SOURCE DATA.
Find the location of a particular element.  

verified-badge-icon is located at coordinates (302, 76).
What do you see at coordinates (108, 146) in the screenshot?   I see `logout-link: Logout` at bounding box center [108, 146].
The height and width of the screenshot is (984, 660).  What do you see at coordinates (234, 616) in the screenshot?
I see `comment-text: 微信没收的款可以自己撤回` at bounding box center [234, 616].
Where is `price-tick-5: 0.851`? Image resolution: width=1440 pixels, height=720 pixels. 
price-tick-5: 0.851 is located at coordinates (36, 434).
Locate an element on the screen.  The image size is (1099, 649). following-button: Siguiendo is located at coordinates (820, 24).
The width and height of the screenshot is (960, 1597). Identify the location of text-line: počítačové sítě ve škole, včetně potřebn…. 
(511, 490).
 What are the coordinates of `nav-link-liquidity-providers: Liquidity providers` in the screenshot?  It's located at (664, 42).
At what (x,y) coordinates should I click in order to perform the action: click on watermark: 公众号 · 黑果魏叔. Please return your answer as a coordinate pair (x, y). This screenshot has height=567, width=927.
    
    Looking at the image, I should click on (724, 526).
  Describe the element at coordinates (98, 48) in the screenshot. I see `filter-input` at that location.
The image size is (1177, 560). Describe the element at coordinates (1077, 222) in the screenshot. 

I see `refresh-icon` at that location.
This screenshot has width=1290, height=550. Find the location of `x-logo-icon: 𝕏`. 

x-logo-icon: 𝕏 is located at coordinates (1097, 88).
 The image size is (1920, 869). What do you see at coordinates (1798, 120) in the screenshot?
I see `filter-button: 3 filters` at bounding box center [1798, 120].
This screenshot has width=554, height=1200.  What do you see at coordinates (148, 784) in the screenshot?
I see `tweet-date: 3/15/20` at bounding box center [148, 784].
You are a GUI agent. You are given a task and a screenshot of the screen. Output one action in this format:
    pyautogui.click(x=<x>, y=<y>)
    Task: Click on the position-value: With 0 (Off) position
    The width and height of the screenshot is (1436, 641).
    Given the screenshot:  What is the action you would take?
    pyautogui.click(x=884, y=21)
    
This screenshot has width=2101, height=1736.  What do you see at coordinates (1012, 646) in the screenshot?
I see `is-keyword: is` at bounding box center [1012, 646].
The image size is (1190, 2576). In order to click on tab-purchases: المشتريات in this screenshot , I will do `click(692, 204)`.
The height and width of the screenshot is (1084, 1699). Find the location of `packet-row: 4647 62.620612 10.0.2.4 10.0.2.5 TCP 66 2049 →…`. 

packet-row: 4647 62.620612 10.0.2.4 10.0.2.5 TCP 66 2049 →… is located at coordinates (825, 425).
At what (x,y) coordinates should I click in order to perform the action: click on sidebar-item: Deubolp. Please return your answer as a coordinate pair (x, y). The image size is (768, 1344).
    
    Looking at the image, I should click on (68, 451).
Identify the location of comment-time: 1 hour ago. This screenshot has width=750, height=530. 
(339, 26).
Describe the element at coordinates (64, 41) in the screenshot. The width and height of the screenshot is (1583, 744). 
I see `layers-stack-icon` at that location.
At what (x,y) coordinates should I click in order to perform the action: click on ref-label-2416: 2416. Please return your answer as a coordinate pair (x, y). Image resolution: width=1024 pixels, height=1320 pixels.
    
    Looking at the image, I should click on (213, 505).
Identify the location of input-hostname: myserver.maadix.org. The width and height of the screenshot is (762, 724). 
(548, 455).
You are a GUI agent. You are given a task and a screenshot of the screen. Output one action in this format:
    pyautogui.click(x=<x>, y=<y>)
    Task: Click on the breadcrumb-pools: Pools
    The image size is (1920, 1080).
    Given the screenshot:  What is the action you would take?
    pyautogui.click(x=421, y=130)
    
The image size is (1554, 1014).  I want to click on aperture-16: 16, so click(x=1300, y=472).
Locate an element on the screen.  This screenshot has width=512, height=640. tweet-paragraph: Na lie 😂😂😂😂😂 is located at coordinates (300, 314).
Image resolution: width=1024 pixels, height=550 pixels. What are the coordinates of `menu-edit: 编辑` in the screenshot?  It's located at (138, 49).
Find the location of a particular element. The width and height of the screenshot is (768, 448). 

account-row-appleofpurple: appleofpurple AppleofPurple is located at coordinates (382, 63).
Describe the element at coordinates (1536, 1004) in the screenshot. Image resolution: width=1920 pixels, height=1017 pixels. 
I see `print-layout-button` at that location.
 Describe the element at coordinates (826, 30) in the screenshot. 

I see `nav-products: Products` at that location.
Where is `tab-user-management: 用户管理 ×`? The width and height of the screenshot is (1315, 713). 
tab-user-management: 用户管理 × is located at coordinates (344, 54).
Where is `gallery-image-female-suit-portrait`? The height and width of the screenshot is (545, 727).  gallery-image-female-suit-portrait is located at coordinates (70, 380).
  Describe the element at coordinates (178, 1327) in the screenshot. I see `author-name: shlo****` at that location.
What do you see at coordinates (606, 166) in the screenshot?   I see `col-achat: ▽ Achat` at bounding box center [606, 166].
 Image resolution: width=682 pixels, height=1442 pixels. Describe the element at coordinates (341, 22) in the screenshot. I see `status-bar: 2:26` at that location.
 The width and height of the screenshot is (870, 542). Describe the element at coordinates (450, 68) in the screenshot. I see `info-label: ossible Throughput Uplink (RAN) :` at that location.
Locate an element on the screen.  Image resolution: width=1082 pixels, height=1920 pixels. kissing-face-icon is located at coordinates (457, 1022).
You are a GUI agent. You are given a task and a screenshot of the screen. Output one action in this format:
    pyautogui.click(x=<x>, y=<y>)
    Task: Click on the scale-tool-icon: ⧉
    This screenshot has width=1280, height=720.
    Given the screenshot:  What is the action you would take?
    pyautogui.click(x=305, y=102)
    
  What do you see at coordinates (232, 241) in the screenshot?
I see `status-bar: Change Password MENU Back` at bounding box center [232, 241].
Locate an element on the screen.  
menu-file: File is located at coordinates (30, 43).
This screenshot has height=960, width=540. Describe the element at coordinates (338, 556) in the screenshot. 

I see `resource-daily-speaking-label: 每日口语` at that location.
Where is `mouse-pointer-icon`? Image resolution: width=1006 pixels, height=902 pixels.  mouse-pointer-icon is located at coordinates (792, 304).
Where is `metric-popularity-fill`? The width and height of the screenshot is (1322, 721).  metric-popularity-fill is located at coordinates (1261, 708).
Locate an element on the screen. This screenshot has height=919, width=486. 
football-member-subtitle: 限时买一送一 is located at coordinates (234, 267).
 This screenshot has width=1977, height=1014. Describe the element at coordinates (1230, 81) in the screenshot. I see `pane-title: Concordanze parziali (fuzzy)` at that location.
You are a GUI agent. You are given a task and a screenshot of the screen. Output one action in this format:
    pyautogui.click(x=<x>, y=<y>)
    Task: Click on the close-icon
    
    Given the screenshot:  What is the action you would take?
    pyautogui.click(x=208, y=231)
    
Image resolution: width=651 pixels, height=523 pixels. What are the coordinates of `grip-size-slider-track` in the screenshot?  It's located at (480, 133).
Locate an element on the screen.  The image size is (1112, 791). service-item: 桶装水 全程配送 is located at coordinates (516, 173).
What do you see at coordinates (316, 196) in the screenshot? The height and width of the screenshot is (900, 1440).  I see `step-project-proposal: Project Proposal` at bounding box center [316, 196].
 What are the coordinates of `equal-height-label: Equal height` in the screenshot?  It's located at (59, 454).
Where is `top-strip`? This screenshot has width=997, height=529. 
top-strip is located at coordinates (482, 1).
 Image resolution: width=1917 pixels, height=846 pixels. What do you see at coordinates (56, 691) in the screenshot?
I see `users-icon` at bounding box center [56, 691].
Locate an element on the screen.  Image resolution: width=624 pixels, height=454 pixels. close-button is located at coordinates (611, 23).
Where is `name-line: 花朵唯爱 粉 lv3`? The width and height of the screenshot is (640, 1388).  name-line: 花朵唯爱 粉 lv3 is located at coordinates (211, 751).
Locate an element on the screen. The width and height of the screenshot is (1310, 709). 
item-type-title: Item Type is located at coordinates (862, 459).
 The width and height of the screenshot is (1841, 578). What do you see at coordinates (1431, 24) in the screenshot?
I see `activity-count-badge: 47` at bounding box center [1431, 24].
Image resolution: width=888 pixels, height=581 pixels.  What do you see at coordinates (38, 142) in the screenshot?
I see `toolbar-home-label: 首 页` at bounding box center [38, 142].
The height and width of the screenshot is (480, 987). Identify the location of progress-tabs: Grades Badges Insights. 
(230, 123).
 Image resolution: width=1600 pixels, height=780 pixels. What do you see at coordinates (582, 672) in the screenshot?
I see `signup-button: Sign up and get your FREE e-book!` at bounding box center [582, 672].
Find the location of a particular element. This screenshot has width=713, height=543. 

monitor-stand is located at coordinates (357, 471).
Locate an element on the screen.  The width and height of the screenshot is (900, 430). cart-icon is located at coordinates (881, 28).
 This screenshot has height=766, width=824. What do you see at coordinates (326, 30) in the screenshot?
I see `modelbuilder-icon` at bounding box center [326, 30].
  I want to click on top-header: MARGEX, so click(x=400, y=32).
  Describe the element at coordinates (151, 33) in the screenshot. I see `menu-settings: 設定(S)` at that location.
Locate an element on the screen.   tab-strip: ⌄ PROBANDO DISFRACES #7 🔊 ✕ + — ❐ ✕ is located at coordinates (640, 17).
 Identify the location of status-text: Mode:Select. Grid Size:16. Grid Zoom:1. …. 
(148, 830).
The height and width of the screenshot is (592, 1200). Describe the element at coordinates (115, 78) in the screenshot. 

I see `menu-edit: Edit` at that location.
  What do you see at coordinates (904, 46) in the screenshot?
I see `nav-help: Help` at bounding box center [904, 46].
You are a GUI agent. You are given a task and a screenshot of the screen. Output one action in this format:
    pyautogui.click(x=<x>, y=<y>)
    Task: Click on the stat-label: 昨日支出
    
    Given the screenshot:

THE TASK.
Please rewrite the lines from the one with "coordinates (70, 380)." to the one with "Describe the element at coordinates (178, 1327)", changing "height" to "length" and leaving everything else as it is.

EXERCISE RESULT.
Where is `gallery-image-female-suit-portrait`? The length and width of the screenshot is (545, 727).  gallery-image-female-suit-portrait is located at coordinates (70, 380).
  Describe the element at coordinates (178, 1327) in the screenshot. I see `author-name: shlo****` at that location.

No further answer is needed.